» What is needed: Write out exactly the lines from the one holding "Click the V6 sine signal generator" to the last line of the entries, both ends included and nothing else, without the pictures.

- Opening Delimiter -

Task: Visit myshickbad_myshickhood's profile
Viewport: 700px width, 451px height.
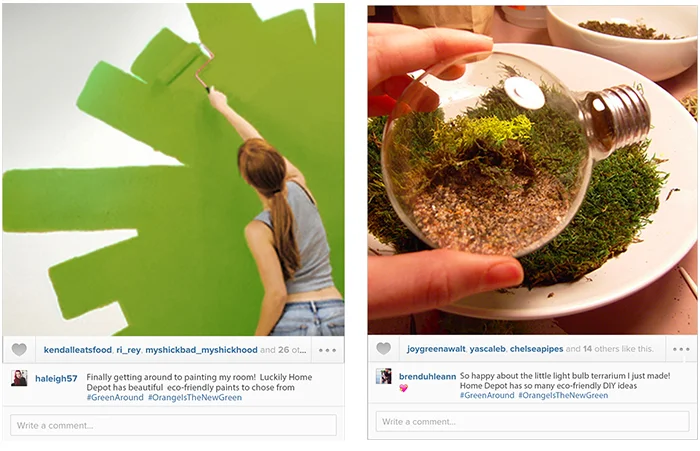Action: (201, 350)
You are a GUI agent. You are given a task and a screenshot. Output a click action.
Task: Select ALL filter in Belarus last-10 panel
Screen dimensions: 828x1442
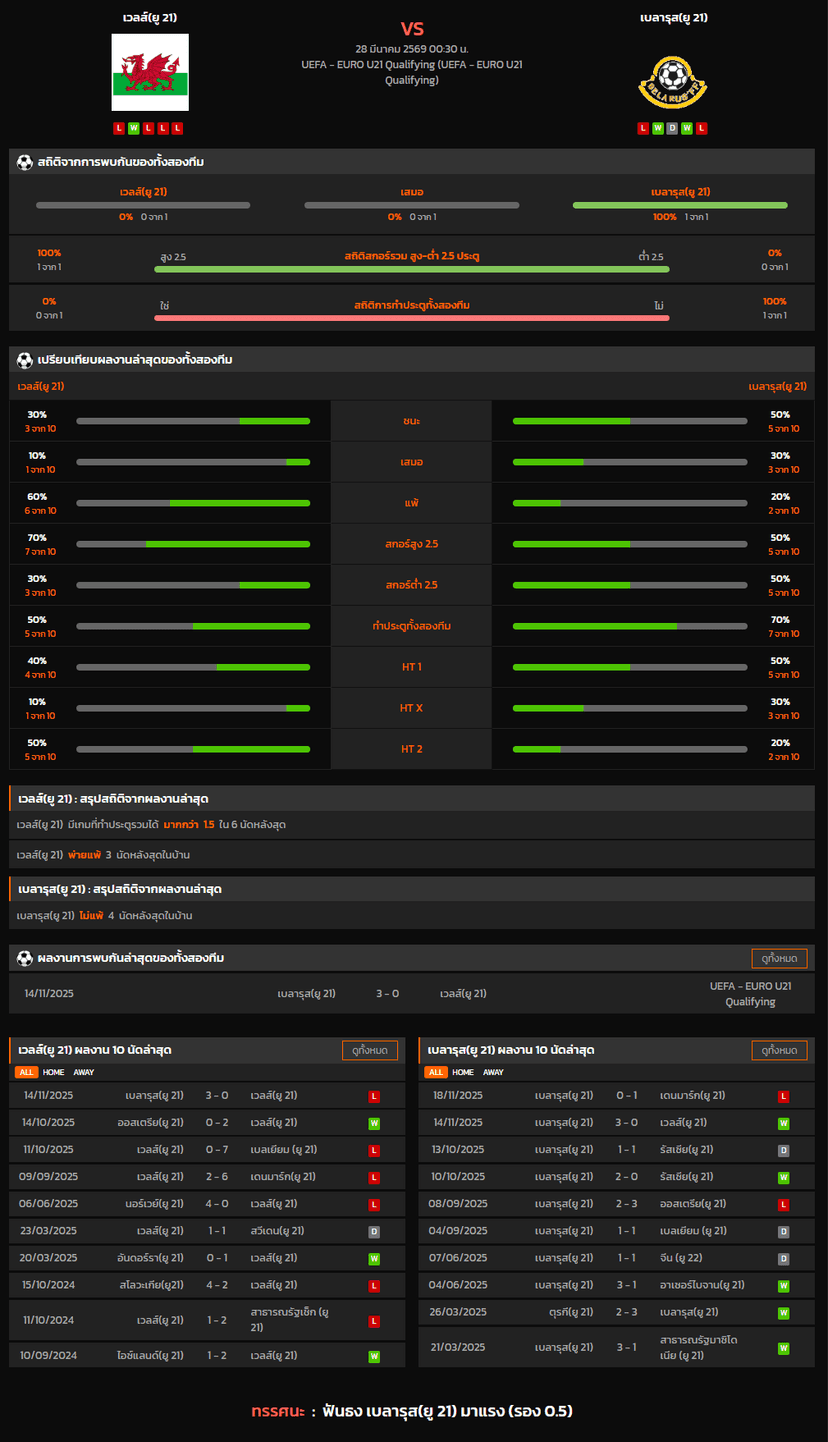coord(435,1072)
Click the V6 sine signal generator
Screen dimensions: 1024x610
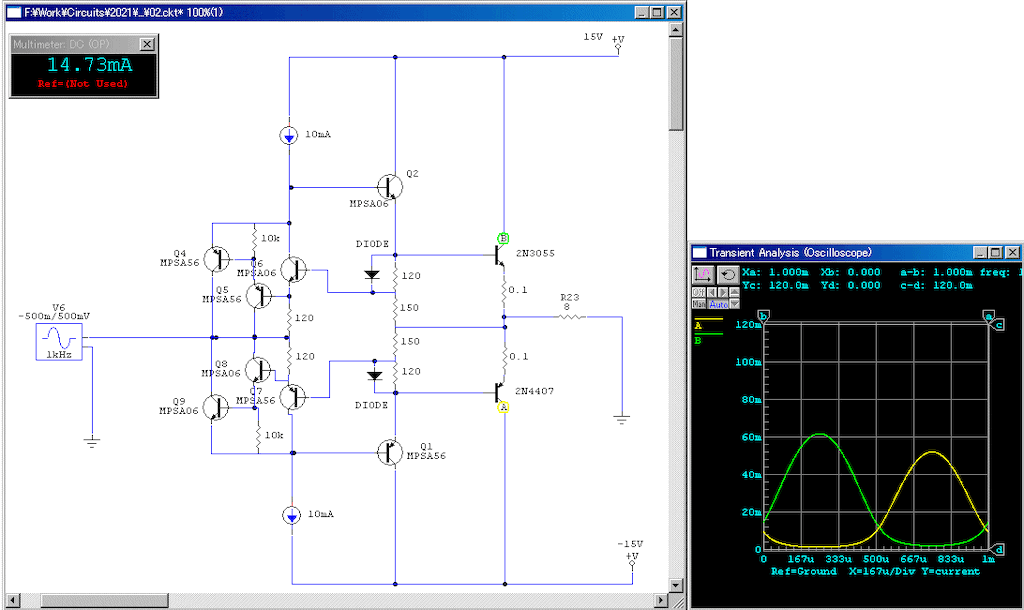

- Closing Delimiter -

» Task output:
Click the V6 sine signal generator
Screen dimensions: 1024x610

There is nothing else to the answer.